Our analysis of gene-expression patterns correlated with GATA6 transcript levels has revealed an intriguing association with genes functioning in mitochondrial oxidative phosphorylation. Such altered mitochondrial activity might contribute to carcinogenesis through changes in cell metabolism, reactive oxygen species (ROS) production, or (through altered mitochondrial membrane potential) mitochondrial-associated apoptotic pathways [42],[43]. In the latter regard, it is notable in that we did not observe an effect of GATA6 knockdown on apoptosis, but rather on cell-cycle progression. While the exact connection to mitochondrial oxidative phosphorylation remains to be elucidated, it is of interest that a similar “OxPhos” expression pattern was recently identified in a subset of diffuse large B-cell lymphomas [44].

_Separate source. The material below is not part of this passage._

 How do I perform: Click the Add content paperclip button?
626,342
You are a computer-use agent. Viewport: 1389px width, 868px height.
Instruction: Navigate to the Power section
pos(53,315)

Since GATA6 is expressed in normal adult tissues like the endocrine pancreas, the lung, liver and heart [18], it is itself unlikely to become a useful target for therapy. However, future investigations will more precisely define the transcriptional effectors and pathways through which GATA6 mediates its oncogenic function, some of which might become important molecular targets. In conclusion, our genomic profiling and functional studies define GATA6 as a candidate lineage-specific oncogene in pancreatobiliary cancers, a finding which should lead to new opportunities for therapeutic intervention.

Materials and Methods

Specimens

Pancreatic and distal bile duct cancer xenografts were generated as described [14] at the Johns Hopkins Hospital, with Institutional Review Board (IRB) and Institutional Animal Care and Use Committee approval. Briefly, a 1 mm³ piece of the primary tumor was soaked in Matrigel (Collaborative Biomedical Research), then implanted subcutaneously in a nu/nu mouse. Engrafted tumors were harvested when they reached 1–2 cm in diameter. Tumor cell enrichment was confirmed by H&E-stained frozen section. From adjacent pieces of the xenograft, DNA was isolated using the Qiagen DNeasy Tissue kit, and RNA using the Trizol (Invitrogen) method. Pancreatic cancer cell lines were obtained from the American Type Culture Collection, and the HPDE cell line [45] was kindly provided by Dr. Ming Tsao (University of Toronto).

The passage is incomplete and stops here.